## EXERCISE PASSAGE
- Born: 1 February 1770 Cherrueix, Bretagne, France
- Died: 10 February 1814 (aged 44) Paris, France
- Other name: Julien Jean César Legallois
- Occupations: Physician and physiologist
- Years active: 1801–1814
- Known for: Locating respiratory control center in medulla oblongata; Identifying metameric organization of spinal cord;

= César Julien Jean Legallois =

César Julien Jean (also "Julien Jean César) Legallois" (also Le Gallois;) (1 February 1770 – 10 February 1814) was a French physician and physiologist.

== Life ==
César Julien Jean Legallois was the son of the Breton farmer César Legallois (circa 1743–1784) and his wife Julienne Anne Thérèse Bouassier (1739-1771). His mother died early, his father gave him a good education. When his father died, Legallois was thirteen and a student at Collège de Dol. Through a modest inheritance, he was able to continue his education. His interests were quite diverse, so he won the first prize in rhetoric at the Collège of Dol.

After the popular uprising of 2 June 1793 and the Reign of Terror he was a supporter of the Fédéralistes. These sympathies threatened his life at times.

## TASKS FOR THIS EXERCISE
**a.** Answer these questions from the Legallois biography:
(i) In which town was Legallois born?
(ii) How old was he when his father died?
(iii) What prize did he win at the Collège of Dol?
**b.** Can you carry on the Legallois biography from the point where it stops?
The listing is unrelated to the Legallois biography.

## INFORMATION PROVIDED
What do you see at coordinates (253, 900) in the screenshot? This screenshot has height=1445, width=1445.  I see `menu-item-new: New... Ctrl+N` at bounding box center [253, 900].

## RESULTS IN ORDER
**a.**
(i) Cherrueix, Bretagne, France
(ii) Thirteen
(iii) The first prize in rhetoric

**b.**
Legallois began his medical studies in Caen and continued in Paris. His career, however, was interrupted more than once by illness. He graduated in medicine in 1801 at the École de Médecine de Paris.

While preparing for his dissertation, he recognized the importance of experimental research. For this reason, he devoted himself later to physiological research. The subject of his dissertation was Le sang est-il identique dans tous les vaiseaux qu'il parcourt? (which translates to: "Is blood the same in all the vessels it moves through?") presented at the Ecole de Médecine de Paris. For about ten years he served as a doctor for the poor in the 12th arrondissement of Paris. In addition to medicine, he studied several languages: Greek, Italian and English. Even before his doctorate, Legallois gained experience in practical medicine, for example through his work in various hospitals. In 1813, Legallois became the director of the Bicêtre hospital, chef de l'hospice and the prison of Bicêtre.

His only son, Eugène Legallois (about 1805–1831), was also a doctor. He died in 1831, returning from Poland, as a result of a cholera epidemic.

== Scientific achievements ==
He began a long series of physiological experiments to study the basic physical conditions necessary for the maintenance of life functions throughout the organism.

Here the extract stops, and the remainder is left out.